Let’s play to our strengths: our shared history within these islands; our strong regional identities going back centuries. Let’s also look to the other things that bind us together as English and British, modernising and strengthening them rather than neglecting them or imagining they are the problem. What are they? Historically they are the very particular but surprisingly enduring threads of our history, such as monarchy and church; and from the more recent past the NHS and even the BBC World Service.
What binds these things together, although so different, is a belief in public service and a desire to serve the common good.

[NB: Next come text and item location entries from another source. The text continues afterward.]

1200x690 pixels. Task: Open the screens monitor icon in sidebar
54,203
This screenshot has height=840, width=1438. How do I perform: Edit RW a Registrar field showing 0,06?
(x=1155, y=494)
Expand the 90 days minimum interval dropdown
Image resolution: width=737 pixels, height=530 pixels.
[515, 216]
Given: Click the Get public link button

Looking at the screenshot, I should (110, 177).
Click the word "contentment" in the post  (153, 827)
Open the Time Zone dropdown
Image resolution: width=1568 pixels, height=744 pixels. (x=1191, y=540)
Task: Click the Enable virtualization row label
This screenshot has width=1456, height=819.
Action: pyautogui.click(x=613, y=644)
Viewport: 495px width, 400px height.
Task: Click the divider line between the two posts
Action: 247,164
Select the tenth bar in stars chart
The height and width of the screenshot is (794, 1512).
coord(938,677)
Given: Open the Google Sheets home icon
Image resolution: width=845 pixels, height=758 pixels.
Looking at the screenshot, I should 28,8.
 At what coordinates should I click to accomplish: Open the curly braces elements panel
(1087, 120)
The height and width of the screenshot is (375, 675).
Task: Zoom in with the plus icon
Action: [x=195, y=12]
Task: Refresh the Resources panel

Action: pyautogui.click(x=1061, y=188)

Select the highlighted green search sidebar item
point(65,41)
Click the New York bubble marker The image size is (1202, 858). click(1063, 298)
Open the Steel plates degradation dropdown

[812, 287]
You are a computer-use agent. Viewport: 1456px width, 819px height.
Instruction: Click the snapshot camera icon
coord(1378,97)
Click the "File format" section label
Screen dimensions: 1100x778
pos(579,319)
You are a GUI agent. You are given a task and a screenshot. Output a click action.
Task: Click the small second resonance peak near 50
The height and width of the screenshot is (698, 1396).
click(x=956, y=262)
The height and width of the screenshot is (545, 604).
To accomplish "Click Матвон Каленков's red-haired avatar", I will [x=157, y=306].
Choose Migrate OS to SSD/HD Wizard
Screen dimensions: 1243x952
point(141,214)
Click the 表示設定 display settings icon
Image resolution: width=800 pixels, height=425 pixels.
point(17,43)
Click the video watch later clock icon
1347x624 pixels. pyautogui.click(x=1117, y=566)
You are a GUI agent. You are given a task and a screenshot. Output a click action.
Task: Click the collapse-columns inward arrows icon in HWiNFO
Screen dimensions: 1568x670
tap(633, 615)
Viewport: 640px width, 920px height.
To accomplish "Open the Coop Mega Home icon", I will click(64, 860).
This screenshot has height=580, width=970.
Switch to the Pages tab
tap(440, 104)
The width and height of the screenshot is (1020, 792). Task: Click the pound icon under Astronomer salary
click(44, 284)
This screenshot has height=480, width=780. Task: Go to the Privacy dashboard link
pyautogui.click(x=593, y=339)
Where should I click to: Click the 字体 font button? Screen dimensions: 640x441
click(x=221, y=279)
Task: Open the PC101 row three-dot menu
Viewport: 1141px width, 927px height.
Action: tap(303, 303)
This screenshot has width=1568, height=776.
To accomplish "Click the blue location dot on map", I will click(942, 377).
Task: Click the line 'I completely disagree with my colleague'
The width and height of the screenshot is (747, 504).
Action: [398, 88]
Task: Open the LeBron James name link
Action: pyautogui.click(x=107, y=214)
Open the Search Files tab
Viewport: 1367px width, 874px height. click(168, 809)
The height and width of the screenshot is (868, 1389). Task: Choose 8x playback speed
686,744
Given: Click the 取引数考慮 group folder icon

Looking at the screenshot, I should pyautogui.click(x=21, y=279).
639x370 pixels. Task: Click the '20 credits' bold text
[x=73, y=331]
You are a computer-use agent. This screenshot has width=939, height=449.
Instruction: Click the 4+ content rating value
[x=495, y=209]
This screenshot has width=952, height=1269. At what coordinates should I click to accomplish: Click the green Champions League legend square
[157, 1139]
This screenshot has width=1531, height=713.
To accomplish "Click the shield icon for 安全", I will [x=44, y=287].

They arise out of that Christian vision itself which is the bedrock of our cultural, ethical and political life. As Jesus taught, it really is about loving your neighbour as yourself. The Church of England is one of the only institutions left in our nation with a local branch in virtually every community, and despite unhelpful reports to the contrary, remains committed to this local and national vision: a church for England. As we’ve seen during the pandemic, and as it has been for centuries, the parish is the beating heart of community life in England. Long may it remain so. Not just church bells and Evensong, but foodbanks, debt relief, youth work, shelters for the homeless and all the other ways the local church works with others to make a difference.
Without a big vision of one United Kingdom and the tight focus of regional identity and governance we will shrink into an amalgamation of communities always in danger of falling apart and only serving the individual good. Together, paying close attention to the inter-relationship of local and national need, our vision is enlarged, we see how our well-being is tied up with our neighbours. Seeking the common good in a nation that is a community of communities would become the driving and unifying purpose of our common life. Since the greatest challenge facing our world is climate change, such a bigger vision of human community and mutual responsibility might be our only way forward.
And why shouldn’t courageous and compassionate English people lead the way?
In fact, these two words seem to me to be the best ones to define the Englishness I long for; the courageous, entrepreneurial spirit of a trading, island nation; and the compassion of a nation slowly facing up to some of the failings of its colonial past; a pioneer of common suffrage and healthcare for all; the birthplace of the World Service. It is time to be proud to be English.
We have exported many things. Let me finish with one of them: cricket. When we say something’s ‘not cricket’, we mean it’s not right. That sense of fair play is something to recover as we learn again to talk to each other across our nation and stop viewing each other so suspiciously. I’m also a big fan of any game that stops for tea. In fact, after the horrors of Covid our whole nation would benefit from a tea break: a chance to pause, re-set and rediscover who we are: a courageous and compassionate community of communities, serving the common good, and delighting in our diversity across these islands.
Then when the different nations of the United Kingdom find themselves pitched against each other on the sports field we could belt out our individual anthems. Then sing our National Anthem together. And love our neighbour.